12:00 AM CDT on Wednesday, September 1, 2010
By
KAREN ROBINSON-JACOBS / The Dalllas Morning
News
– Six prime Dallas Cowboys season tickets and the
right to buy future tickets were auctioned to a Dallas-based ticket broker
Tuesday for $241,000.
The package – which includes those six seats and six parking passes
for this season and the right to buy tickets for those seats for 30 years
– was sold by the Internal
Revenue Service to help address a tax debt of more than $4.5 million owed
by Lending.com. Officials with Dallas-based Lending.com could not be reached
for comment.
After a 15-minute auction that attracted five registered bidders but only
two contestants, Hank Wendorf of Ticketsource.com prevailed in the rare bidding
for pro sports season passes.
By the time Wendorf pays the nearly $70,000 owed to the Cowboys, the total
will be about $311,000 – a slight discount off the original price of
$320,000.
Wendorf, who grew up in Texas and considers himself a big Cowboys fan, said
he still sees "value at that number."
"These seat options are not available from the Cowboys," said
Wendorf, whose 20-year-old company has other Cowboys Stadium seats near the new
additions. "I think it's a great opportunity for me to add to my
inventory.
"This is a difficult area of the stadium to find seats," he said
of the prime perch, which is in section C110, near the 40 and 50 yard lines,
behind the Cowboys' bench. "In my opinion, these are the best seats in the
stadium."
Wendorf said rather than trying to sell the package, he'll probably offer
seats a game at a time and keep the options.

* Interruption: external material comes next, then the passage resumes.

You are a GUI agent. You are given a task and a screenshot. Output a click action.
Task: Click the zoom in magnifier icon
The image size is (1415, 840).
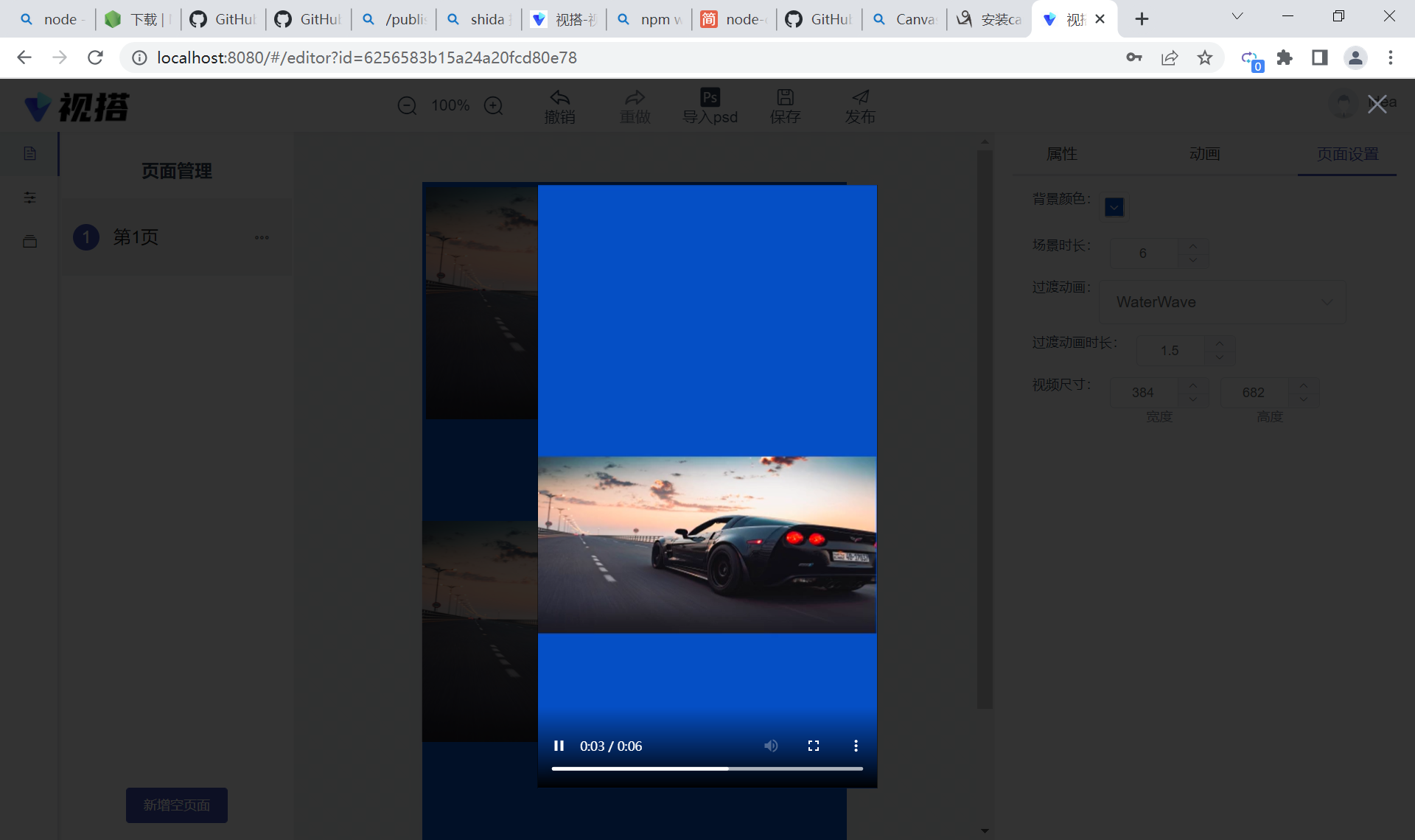[494, 106]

Some C110 tickets already are going for premium prices. Tickets in that
section for Thursday's Miami Dolphins preseason game were
selling online Tuesday for $575.
Wendorf had no buyer's remorse.
"I think I know my business well enough to know if I paid the right price,"
he said. "I'm picking them up on my way home, and I'll start marketing
them tomorrow."
Bidding in the auction conducted by Darlene Shadday, an IRS property
specialist, began at $186,000, but the price quickly jumped to more than
$220,000.
Wendorf called bidding on the package "a no-brainer" for him. But
he did have a maximum price in mind.
As the bidding ping-ponged between Wendorf and another broker, "it was
getting close," Wendorf said.
The ticket package fell to the IRS after attempts to settle the debt failed,
said IRS spokesman Clay Sanford.
The auction notice lists the taxpayer as Lending.com Inc., a mortgage
lender. Shadday described the company as a proxy for its chief executive,
Douglas Van Arsdale.
Van Arsdale said the tickets "were not his, but [he] was using
them," Shadday said.
Doug Van Arsdale also was listed as the founder and chief executive of
Credit Solutions of America Inc., a debt settlement company with the same Park
Central address as Lending.com. An employee at Credit Solutions said Van
Arsdale was not available for comment.
Regulators in Texas and New York have accused the company of defrauding
consumers by failing to negotiate settlements with its customers' creditors.